柴山昌彦文科相は10月12日の閣議後の記者会見で、文科省が進めている大学医学部医学科入試の調査の過程で、複数の大学で女性受験生に対する差別的な取り扱いをしていると疑われる事例があったことを明らかにした。文科相は医学部を持つ全ての大学で訪問調査を実施するよう省内に指示し、10月中に中間報告を公表する意向を示した。

文科省はこれまでの調査で女性の合格率が男性と比べて低かった大学など約30校に対し、追加の訪問調査をした。
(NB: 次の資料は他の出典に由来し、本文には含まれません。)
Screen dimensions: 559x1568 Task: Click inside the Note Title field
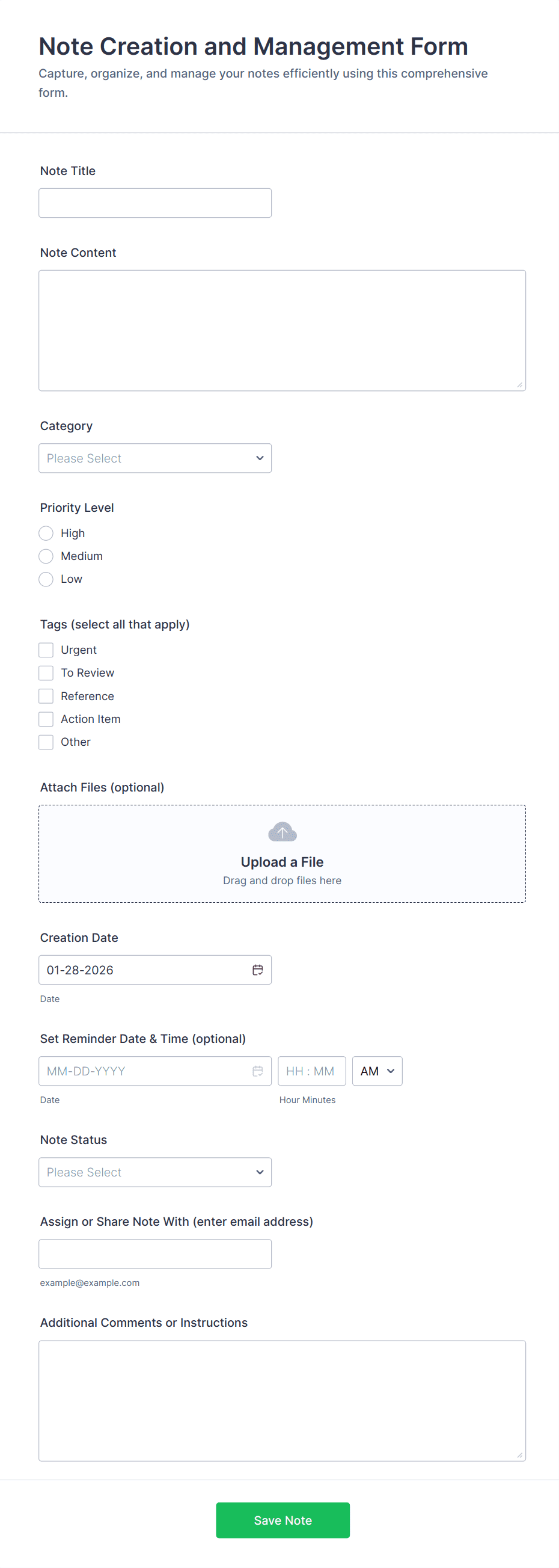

その結果、複数の大学入試について募集要項などで事前の説明が受験生にないまま男女や浪人年数によって合格の取り扱いに差を設けていたり、特定の受験生を優先的に入学させていたりするように見受けられるケースが判明した。文科相は「公正かつ妥当に実施されるべき大学入試において、また、各大学から『不適切な操作はない』との回答を得ていたにもかかわらず、このような事態に至っていることは問題だ」と述べ、全ての医学部医学科を持つ大学に文科省による訪問調査をするよう指示した。

文科相は2019年度入試の時期が迫っていることから、10月中に調査の中間報告をまとめるとともに、各大学に対し速やかに注意喚起する方針を示した。現時点で不適切な入試の疑いがある具体的な大学名については、事実関係を確認中との理由で明かさなかった。一方で、疑いのある大学に対して「しかるべきタイミングで、なぜそのようなことを行ったのか、理由や背景も合わせて説明する必要がある」と大学側の自主的公表を促した。

文科省汚職事件を巡り、東京医科大学で女性に不利な点数調整をするなどの不適切な入試実態が発覚したのを受け、同省が8月に全国の医学部医学科を置く大学を対象に実施した調査では、性別による得点操作などの不正を認めた大学はなかった。